If in receipt of UA - the Jobs Facilitator in your local DSCFA might agree to part funding your night course.
If you are to qualify for UB you won't qualify for any further education allowances.

hth
Ruth


----------



## z102 (28 May 2006)

What's about "the 13 and a half lives of Captain Bluebear" for the beginning? ISBN 0-099-28532-0
Prof. Nightingale's noctural university is open to everyone. My regards to Qwerty....(smiley).


----------



## ZEGAR (29 May 2006)

*Re: Studying by night — entitled to dole?*

Are you entitled to claim unemployment assistance/stamps if you give up work as opposed to getting let go or fired ??


----------



## elcato (29 May 2006)

*Re: Studying by night — entitled to dole?*



> Are you entitled to claim unemployment assistance/stamps if you give up work as opposed to getting let go or fired ??


There is a waiting period if you left on your own accord which I think is about 3 months before you can claim UB.


----------



## lff12 (29 May 2006)

*Re: Studying by night — entitled to dole?*



			
				ZEGAR said:
			
		

> Are you entitled to claim unemployment assistance/stamps if you give up work as opposed to getting let go or fired ??


 
Not immediately and they can theoretically refuse you then on the grounds that you aren't looking for work.


----------



## Kiddo (26 Jun 2006)

*Re: Studying by night — entitled to dole?*



			
				ZEGAR said:
			
		

> Are you entitled to claim unemployment assistance/stamps if you give up work as opposed to getting let go or fired ??


 
It depends on the circumstances. I left my job in April and got Unemployment benefit without any delay. AFAIK the deciding officer will contact your employer to verify the reasons you have given as to why you left the job.


----------



## lff12 (29 Jun 2006)

*Re: Studying by night — entitled to dole?*

Yes.
Theoretically you probably should be available for evening/shift work, but the irish civil service is so hopelessly out of touch with reality that I don't think you'd have a problem with this.

AFAIK only full time courses pass on details to social welfare regarding who is a full time student.  Night courses are considered part time and so don't count.
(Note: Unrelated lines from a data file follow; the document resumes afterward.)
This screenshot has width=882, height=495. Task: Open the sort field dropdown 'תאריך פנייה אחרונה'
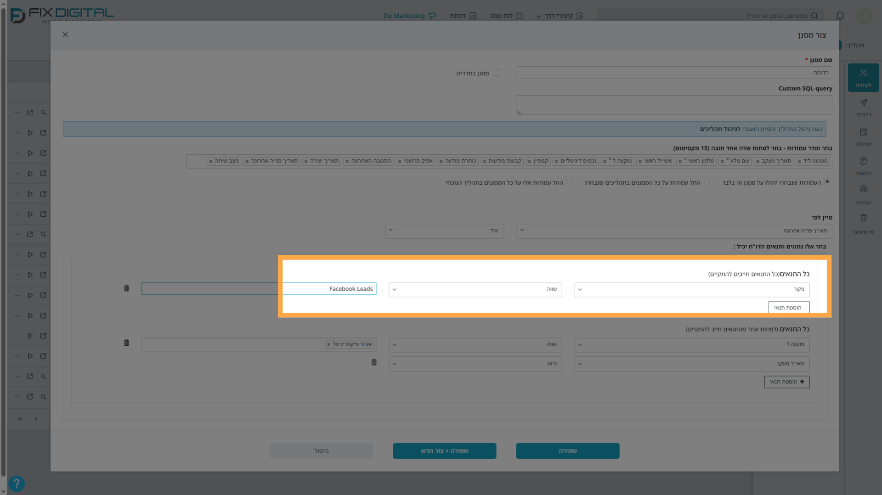pyautogui.click(x=674, y=231)
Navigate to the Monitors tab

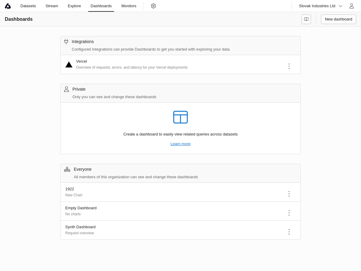129,6
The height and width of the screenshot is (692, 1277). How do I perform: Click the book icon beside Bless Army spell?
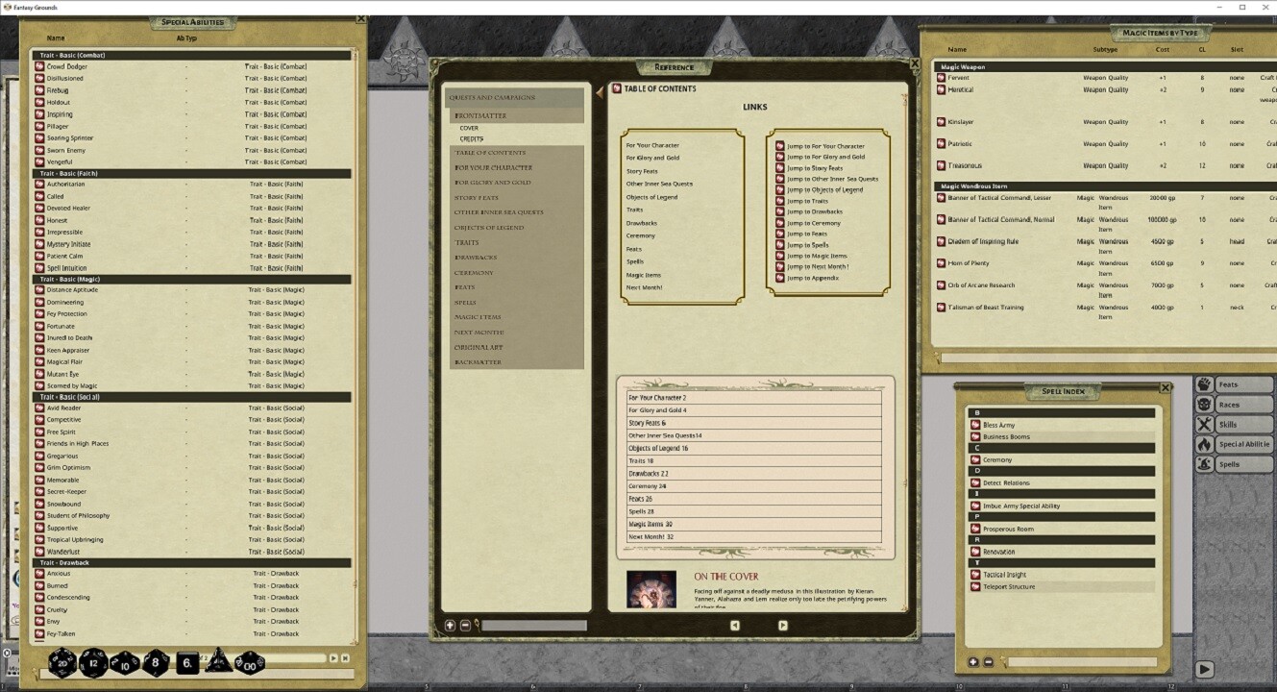[977, 424]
Besides its unreasonable to expect somebody to automatically work nights - some people may have no means of transport to get home safely and many of these night shifts actually end during the hours 11pm-7am when in most parts of Ireland there is no public transport at all.


----------



## Thrifty (29 Jun 2006)

Another point is that work on Sundays usually doesn't count either. AFIK you can earn what you lie and still get your full benefit.


----------